For each line in the data that includes "решение", make a copy.

▶ **Materials provided**:
---
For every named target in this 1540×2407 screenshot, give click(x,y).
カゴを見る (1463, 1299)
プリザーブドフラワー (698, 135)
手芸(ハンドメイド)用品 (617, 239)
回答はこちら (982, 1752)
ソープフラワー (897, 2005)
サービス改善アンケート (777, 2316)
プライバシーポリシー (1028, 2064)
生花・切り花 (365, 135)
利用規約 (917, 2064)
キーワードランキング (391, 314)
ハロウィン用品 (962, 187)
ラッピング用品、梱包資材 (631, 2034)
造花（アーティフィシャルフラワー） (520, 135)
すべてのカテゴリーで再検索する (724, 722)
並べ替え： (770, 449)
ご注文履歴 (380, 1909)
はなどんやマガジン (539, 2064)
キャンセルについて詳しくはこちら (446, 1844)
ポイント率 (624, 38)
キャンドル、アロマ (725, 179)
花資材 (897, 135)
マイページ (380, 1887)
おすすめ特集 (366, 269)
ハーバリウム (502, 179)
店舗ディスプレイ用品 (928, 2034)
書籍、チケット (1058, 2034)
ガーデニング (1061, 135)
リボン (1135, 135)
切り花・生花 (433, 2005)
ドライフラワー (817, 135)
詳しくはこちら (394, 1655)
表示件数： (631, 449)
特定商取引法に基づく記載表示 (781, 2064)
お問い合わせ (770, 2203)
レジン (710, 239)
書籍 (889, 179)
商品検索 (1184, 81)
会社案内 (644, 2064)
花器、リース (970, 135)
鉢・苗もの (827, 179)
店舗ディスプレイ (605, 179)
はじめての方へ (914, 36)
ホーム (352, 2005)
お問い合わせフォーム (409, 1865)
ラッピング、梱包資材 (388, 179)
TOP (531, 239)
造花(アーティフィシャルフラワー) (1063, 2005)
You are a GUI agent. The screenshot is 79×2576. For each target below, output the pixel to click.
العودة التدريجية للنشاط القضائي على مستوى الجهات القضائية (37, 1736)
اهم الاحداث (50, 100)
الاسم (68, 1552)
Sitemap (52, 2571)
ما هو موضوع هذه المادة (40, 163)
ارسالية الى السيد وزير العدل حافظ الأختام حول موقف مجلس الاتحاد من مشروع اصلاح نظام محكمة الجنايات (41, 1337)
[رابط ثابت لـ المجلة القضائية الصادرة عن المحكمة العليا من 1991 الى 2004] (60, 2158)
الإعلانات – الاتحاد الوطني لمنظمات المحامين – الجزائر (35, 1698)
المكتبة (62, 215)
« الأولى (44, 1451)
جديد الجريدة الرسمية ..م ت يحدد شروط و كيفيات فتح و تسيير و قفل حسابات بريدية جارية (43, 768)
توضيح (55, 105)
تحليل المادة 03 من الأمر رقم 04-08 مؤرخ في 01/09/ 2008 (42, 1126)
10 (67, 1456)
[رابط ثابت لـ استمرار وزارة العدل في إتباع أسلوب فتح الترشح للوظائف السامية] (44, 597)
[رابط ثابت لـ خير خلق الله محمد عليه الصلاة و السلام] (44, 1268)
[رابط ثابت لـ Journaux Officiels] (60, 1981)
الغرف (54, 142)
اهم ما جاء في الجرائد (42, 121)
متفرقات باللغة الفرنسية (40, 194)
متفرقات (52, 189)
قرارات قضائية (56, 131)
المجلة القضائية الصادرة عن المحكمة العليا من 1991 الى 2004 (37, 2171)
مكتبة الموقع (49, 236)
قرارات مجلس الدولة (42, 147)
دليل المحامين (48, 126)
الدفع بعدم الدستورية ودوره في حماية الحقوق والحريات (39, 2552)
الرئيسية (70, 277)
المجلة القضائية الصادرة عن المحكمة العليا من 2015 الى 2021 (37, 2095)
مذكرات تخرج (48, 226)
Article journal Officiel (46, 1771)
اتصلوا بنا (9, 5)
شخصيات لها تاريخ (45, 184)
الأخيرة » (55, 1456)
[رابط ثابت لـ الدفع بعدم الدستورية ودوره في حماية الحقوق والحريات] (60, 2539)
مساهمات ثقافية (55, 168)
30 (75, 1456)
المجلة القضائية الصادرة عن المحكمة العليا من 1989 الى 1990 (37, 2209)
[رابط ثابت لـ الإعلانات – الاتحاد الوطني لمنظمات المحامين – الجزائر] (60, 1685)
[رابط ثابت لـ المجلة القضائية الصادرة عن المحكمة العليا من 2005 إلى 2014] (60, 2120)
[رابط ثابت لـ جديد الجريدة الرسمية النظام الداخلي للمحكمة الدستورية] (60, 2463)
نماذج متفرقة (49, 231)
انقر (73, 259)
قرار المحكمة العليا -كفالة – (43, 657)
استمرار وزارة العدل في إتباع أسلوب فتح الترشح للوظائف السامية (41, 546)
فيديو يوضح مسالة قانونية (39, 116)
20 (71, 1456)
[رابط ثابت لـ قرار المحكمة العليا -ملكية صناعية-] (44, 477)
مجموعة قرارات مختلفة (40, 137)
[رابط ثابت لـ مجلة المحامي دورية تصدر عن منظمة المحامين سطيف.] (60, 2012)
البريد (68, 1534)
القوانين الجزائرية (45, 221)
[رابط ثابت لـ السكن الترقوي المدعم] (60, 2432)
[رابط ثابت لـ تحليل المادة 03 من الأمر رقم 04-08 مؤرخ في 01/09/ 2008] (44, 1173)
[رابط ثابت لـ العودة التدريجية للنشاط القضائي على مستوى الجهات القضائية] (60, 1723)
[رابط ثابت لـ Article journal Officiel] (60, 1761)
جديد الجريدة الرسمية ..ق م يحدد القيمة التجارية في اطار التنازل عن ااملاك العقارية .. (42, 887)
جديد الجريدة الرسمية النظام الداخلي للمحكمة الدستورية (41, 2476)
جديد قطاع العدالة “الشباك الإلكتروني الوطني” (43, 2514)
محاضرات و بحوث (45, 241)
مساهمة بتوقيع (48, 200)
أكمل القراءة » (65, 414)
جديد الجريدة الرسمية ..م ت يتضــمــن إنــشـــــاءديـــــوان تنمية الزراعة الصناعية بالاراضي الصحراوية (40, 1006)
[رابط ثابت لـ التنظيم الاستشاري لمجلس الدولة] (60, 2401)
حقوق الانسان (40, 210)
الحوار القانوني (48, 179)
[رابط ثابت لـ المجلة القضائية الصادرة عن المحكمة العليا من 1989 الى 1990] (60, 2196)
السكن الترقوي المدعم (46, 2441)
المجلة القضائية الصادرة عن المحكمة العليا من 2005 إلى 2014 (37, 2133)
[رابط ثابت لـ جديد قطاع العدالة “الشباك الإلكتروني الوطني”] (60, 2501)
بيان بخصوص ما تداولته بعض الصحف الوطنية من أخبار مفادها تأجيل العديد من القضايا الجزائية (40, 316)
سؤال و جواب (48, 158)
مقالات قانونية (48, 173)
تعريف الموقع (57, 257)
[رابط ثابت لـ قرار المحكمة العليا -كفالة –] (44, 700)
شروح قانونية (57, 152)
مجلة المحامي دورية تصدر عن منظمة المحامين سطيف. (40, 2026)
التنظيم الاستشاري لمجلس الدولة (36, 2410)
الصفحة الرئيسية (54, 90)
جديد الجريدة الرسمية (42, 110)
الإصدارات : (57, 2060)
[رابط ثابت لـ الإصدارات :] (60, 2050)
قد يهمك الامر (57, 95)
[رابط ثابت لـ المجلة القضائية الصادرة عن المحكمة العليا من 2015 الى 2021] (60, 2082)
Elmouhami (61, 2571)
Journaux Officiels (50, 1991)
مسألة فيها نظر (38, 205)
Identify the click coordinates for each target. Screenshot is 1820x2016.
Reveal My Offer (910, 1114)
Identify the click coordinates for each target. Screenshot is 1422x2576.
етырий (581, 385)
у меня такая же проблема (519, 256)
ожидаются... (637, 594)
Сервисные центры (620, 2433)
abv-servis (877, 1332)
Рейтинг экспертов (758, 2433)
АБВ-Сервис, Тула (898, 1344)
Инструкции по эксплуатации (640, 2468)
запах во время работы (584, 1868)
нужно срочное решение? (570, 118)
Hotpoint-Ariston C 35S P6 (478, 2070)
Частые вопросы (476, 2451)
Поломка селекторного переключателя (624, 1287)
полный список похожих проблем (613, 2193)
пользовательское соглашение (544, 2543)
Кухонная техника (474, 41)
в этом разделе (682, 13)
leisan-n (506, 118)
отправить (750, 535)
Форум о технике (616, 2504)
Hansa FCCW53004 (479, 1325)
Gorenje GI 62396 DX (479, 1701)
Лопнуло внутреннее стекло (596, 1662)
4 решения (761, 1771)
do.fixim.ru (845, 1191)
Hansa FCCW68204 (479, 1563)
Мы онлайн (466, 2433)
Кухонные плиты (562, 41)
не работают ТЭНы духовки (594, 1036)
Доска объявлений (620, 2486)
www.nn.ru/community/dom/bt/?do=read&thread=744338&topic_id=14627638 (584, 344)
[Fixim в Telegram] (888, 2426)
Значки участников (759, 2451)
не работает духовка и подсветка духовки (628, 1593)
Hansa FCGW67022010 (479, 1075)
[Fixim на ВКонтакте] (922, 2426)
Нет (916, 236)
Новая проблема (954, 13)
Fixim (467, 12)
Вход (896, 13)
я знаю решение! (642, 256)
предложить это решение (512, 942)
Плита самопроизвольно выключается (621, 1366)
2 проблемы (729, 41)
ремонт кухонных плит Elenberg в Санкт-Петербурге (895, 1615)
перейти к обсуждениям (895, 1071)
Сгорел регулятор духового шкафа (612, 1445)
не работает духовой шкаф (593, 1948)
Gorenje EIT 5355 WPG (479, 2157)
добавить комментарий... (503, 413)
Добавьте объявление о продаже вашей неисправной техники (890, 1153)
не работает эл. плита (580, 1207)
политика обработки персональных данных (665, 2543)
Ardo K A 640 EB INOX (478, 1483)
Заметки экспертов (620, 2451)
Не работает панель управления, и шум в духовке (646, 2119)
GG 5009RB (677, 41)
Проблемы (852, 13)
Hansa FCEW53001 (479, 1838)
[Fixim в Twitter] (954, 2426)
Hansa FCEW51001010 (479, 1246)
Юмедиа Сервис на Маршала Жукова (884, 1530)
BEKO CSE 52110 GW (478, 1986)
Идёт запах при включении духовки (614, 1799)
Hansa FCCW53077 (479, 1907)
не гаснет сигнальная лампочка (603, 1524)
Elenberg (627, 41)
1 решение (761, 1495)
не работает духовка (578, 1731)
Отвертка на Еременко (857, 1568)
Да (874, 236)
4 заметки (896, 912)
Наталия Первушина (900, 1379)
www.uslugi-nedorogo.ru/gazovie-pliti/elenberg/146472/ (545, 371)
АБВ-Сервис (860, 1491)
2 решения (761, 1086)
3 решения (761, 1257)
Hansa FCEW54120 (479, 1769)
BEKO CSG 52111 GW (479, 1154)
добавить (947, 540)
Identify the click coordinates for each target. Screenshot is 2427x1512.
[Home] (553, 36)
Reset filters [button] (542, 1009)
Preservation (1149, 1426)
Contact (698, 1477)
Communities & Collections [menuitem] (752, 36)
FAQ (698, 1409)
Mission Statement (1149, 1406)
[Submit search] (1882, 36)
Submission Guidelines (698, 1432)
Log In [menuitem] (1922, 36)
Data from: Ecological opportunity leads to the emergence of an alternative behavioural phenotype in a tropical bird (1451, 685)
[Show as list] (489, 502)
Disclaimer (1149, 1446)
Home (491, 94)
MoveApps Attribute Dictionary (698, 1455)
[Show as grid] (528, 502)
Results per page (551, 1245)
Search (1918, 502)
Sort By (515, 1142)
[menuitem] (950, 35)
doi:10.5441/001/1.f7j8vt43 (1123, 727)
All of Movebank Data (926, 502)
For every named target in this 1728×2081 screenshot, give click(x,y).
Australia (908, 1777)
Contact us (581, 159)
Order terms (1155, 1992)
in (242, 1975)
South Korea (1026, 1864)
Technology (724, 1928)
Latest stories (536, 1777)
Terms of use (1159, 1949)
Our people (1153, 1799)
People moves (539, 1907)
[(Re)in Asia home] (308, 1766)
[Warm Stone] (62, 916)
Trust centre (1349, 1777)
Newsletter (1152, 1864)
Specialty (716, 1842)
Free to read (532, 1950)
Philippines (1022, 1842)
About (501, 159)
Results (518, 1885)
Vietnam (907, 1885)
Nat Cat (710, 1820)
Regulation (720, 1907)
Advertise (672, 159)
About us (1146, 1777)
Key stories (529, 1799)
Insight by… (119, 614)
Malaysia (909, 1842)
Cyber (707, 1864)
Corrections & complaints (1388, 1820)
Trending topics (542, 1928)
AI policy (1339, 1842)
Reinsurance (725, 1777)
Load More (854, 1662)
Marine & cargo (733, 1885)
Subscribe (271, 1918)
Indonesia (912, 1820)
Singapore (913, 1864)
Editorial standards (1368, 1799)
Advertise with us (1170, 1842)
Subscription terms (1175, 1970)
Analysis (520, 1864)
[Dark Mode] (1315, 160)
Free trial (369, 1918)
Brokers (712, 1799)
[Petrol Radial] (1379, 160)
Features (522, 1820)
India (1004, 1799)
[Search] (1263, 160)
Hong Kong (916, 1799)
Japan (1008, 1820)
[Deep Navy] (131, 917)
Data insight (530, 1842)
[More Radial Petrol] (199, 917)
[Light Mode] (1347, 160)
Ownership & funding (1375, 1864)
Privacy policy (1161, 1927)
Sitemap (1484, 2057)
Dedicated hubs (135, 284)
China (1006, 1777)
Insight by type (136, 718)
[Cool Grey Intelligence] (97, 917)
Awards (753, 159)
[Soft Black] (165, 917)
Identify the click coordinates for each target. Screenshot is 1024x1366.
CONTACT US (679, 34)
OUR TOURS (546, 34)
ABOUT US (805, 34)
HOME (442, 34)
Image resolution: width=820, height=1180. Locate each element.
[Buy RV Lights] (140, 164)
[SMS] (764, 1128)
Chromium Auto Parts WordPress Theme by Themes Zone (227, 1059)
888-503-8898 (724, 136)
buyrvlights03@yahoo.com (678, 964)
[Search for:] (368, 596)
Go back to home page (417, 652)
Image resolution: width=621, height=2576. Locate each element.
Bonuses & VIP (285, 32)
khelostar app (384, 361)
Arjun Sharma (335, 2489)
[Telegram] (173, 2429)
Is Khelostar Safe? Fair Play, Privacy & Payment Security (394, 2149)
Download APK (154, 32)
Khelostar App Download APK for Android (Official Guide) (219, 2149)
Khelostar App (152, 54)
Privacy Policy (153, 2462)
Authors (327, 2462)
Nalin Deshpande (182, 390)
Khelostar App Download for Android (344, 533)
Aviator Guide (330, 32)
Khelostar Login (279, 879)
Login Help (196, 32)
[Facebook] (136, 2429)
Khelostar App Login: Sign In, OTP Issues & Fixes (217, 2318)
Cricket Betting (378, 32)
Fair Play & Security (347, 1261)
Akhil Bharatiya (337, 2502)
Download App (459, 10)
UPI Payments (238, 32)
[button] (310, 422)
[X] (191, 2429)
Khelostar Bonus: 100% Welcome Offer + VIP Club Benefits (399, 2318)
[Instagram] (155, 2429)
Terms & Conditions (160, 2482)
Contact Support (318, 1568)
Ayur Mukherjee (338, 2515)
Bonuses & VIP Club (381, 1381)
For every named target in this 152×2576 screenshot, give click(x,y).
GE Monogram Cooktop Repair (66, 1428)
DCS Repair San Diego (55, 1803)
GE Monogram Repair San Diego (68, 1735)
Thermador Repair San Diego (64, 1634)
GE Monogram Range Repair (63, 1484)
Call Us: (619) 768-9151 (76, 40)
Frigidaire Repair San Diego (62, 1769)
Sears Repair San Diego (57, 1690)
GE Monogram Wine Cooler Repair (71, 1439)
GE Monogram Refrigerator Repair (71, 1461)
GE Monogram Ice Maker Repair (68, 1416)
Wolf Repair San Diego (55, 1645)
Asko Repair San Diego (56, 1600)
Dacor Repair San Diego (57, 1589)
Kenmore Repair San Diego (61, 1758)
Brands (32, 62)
---
▶ **Task answer**:
нужно срочное решение? (570, 118)
я знаю решение! (642, 256)
предложить это решение (512, 942)
1 решение (761, 1495)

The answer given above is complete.